To do.
In the entries below, find the line with "Select the green face gem reward" and the line with "You are a computer-use", then retype both and everything between them exactly. Do not copy the pictures.

-=-=-

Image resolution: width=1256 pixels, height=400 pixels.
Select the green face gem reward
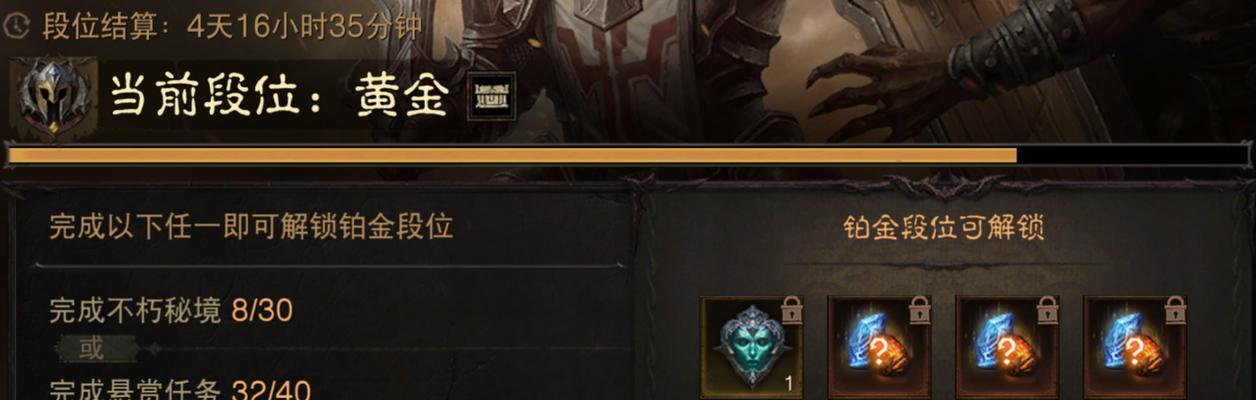[x=751, y=347]
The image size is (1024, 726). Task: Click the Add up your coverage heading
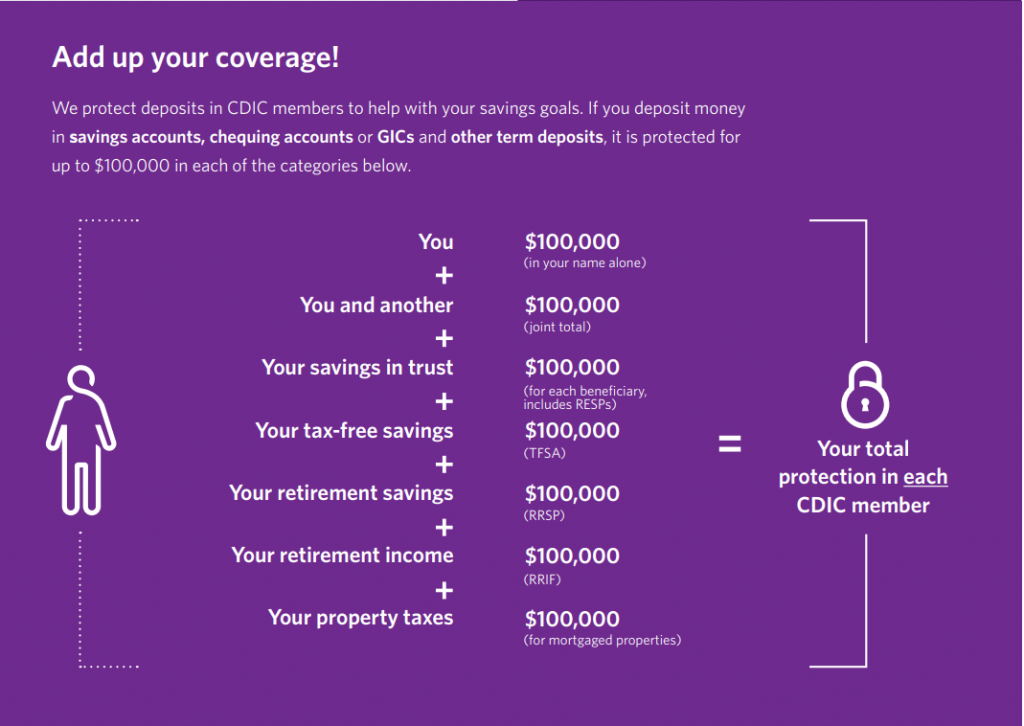(195, 57)
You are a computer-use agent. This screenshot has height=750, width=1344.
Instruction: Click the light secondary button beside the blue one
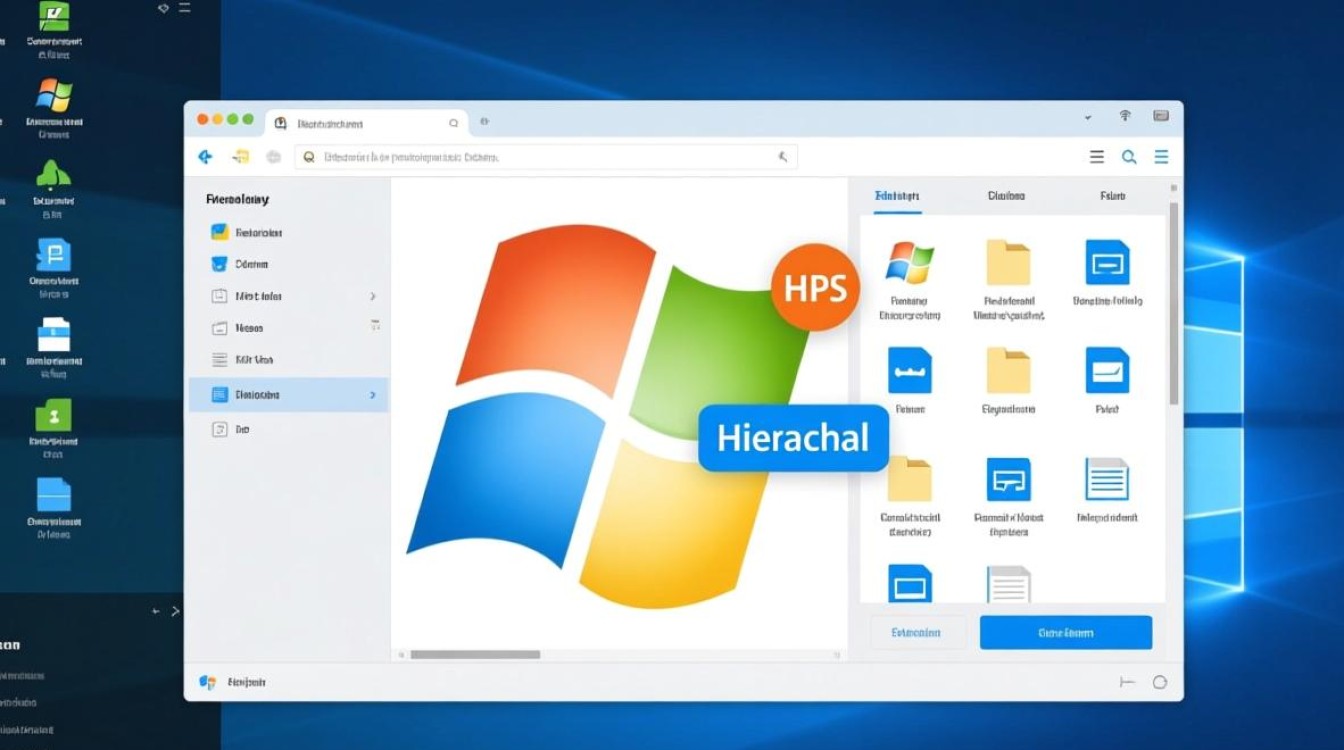(916, 632)
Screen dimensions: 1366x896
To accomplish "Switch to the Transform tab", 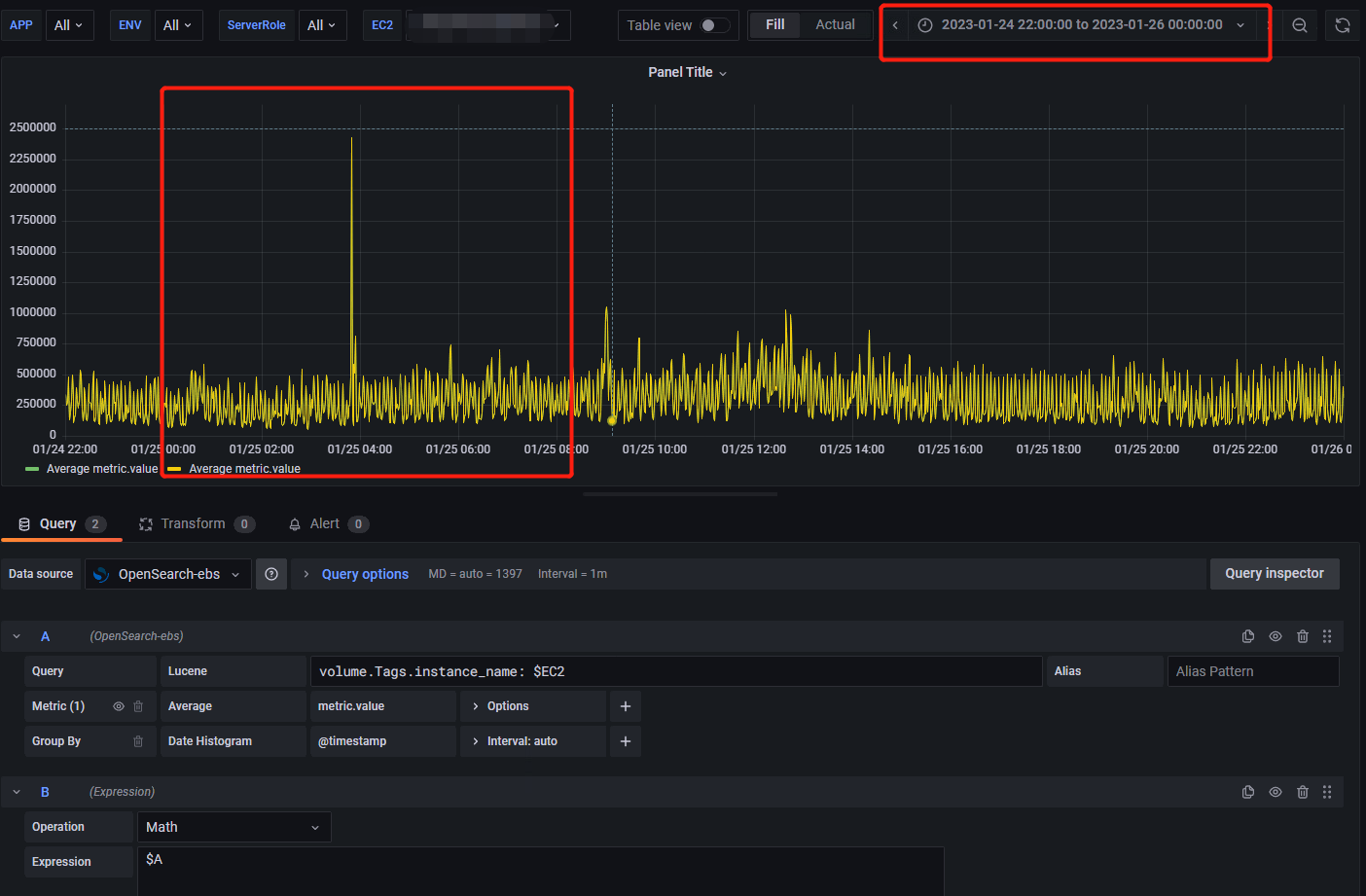I will tap(194, 523).
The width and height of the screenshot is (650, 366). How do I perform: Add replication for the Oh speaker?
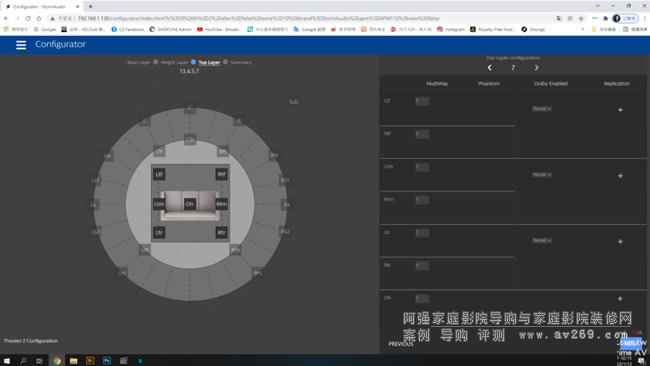click(620, 298)
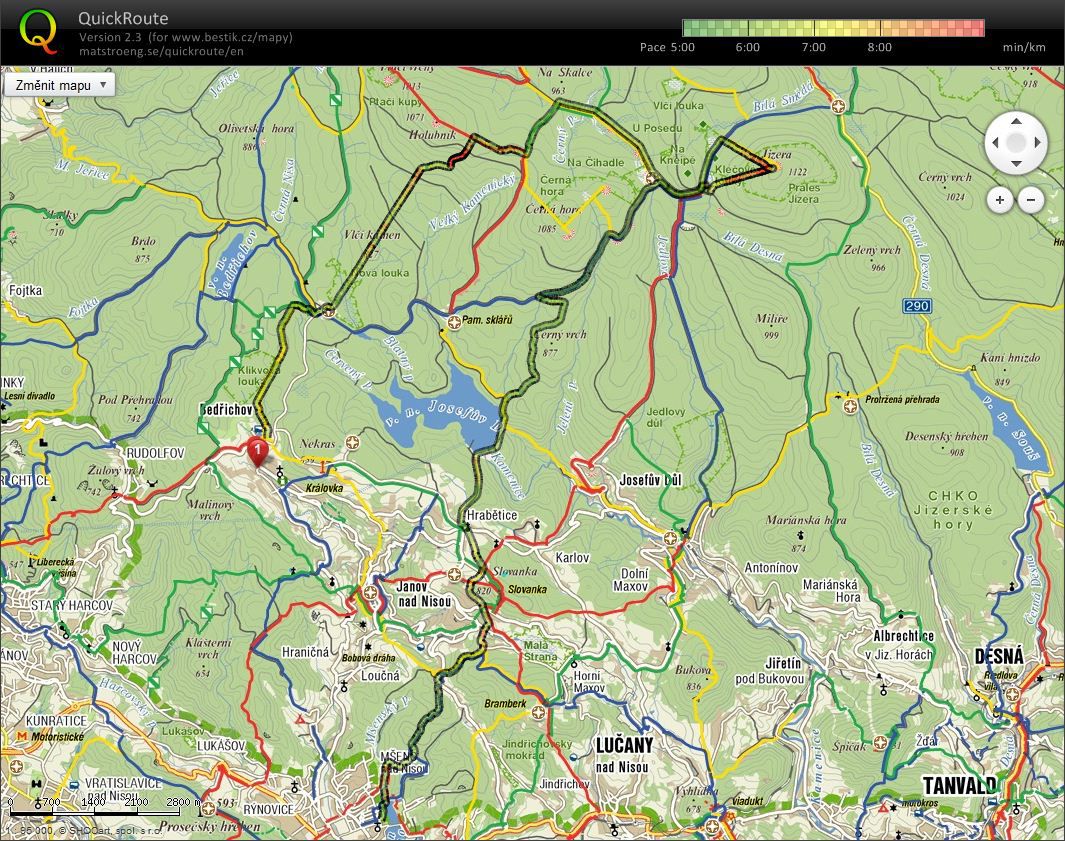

-=-=-

Solution for this task.
Select the green face gem reward
[x=751, y=347]
The image size is (1024, 726). Task: Click the Add up your coverage heading
(195, 57)
You are a computer-use agent. This screenshot has height=750, width=1344.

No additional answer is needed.